I want the viewers to feel the same way as I do about the places or the things that appear in my pictures. I’m not aiming to question them. I hope to trigger a feeling of estranged intimacy or familiarity when they go through my photographs.
How do you view human beings, and consequently your work?
Even if I avoid the presence of people in my pictures, everything that features inside the frame is a result of human presence and human activity. I think my work shows an affectionate perspective over humanity, in its own way. Some of the nostalgia that my pictures can evoke has to do with the idea of the disappearance of mankind, with its absence. Overall, I think humanity is beautiful.
How would you compare your last work with the next?
My work is one continuous process, so I can’t really think in terms of previous and future projects. What I can compare is how I began to where I am now as a photographer. I can see that my style or my voice has become a lot more defined.
Is art poetry or social intervention?
It’s probably both. I tackle my work in a very personal way, so it usually involves a certain degree of isolation, but it also puts me in contact with a lot of people, it makes me go to new places and helps me learn about my surroundings. Even if it is not originally meant as a means for social intervention, art gathers people together and hopefully makes knowledge circulate. However, I believe it’s important to think of art as one more human activity.
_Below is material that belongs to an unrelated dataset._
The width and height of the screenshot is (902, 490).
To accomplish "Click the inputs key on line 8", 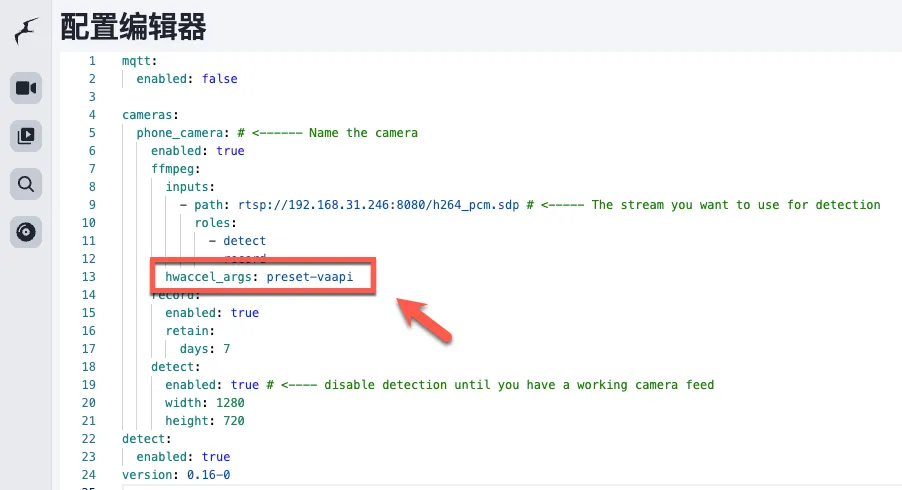I will coord(190,186).
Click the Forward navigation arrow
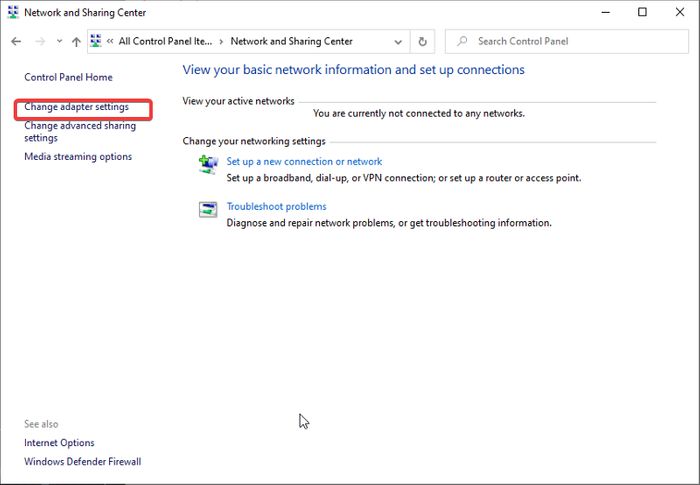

Giving art a privileged position among other spheres of activity can lend to a sacralisation which I don’t agree with.
How do you view your own work?
I like my own work and that is what makes me confident that other people can like it too. Feeling satisfied with my work triggers the enthusiasm to produce new material in the near future and to keep on growing as an artist.
What are your current and future projects?
I am working on a book right now and looking for a publisher. In the longer term, my aim is to take photos in other countries. All of my photographs are from Buenos Aires, Argentina. I’d like to see what comes out of working somewhere else.
Do you have anything else to add? I’ll let you have the last word…
I am very committed to my work, so I’m very thankful to anybody who shows interest in what I do.